Many years ago I recall a sketch on a comedy program, probably on Radio 4, where two politicians of irreconcilable views were invited in to the studio to debate the finer points of some policy by throwing half-bricks at each other.

I never really realised this at the time but the lactate shuttle polarises people. Lactate is viewed by many as an utterly useless, rather toxic end product of anaerobic glycolysis. It is a surrogate for hypoxia, hypoperfusion or mitochondrial failure. It is remarkably unacceptable to almost all physiologists that lactate can be a super fuel or even a fuel of any sort at all. Schurr goes through the arguments and the people and the papers and the logical fallacies and how two groups can look at the same data and draw radically differing conclusions. Think LCer vs vegan vs potato head. You look at the same studies but see different explanations......... And you know, we can't all be correct. Lactophobia is an emotional response. Schurr's words are ‘glucoseniks’ vs ‘lactatians’. You really have to read the paper!

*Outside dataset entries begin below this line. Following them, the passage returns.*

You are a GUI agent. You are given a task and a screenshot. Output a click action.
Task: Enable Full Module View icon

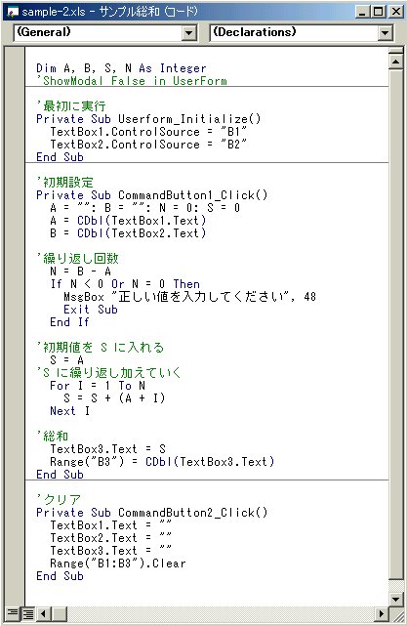point(28,613)
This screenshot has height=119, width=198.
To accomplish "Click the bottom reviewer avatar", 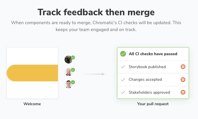I will (68, 84).
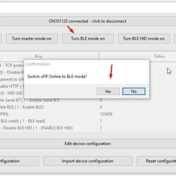176x176 pixels.
Task: Confirm with the Yes button
Action: (x=108, y=91)
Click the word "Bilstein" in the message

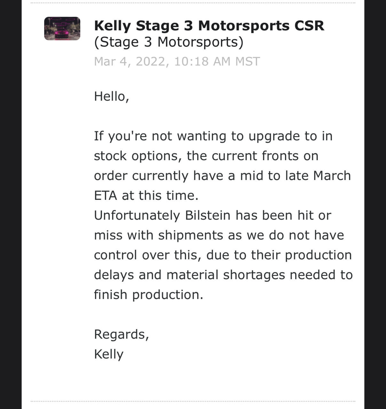pos(208,215)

The basic argument is that glycolysis always goes to lactate through pyruvate via cytoplasmic LDH 5. Whatever the oxygen availability. It's energetically favourable.

Lactate is then transfered to the mitochondria via a monocarboxylate transporter and fuels the TCA via pyruvate generated from the intra mitochondrial LDH, putatively LDH 1.

Partly this is redox related. Traditionally, using pyruvate:

Glucose + 2 NAD+ + 2 ADP + 2 Pi → 2 Pyruvate + 2 NADH + 2 H+ + 2 ATP + 2 H2O

Obviously, when you run out of NAD+ glycolysis would grind to a halt. But just look at how neat things become if you take glycolysis through to lactate:

Glycolysis, if it runs to lactate, is self sustaining. There is no deficit of NAD+, just an NAD+:NADH cycle. There is no need for the glycerol-3-phosphate shuttle, not for NAD+ regeneration anyway. Obviously, once lactate enters the mitochondrion it gets converted back to pyruvate with the generation of NADH. But this NADH is where it's needed, in the mitochondrial matrix, well away from the nucleus, ready to be processed by complex I.

How neat is that? Edward Edmonds suggested "elegant" as the descriptor. Yes, some hypotheses are so elegant the really have to be correct.

If it is correct you can then start asking questions about what mtG3Pdh is doing (if it's not regenerating NAD+) and how this might fit in with metformin. We're also back to what controls insulin sensitivity and how a cell regulates energy throughput. And fructose. And hyperglycaemia. Lots to think about.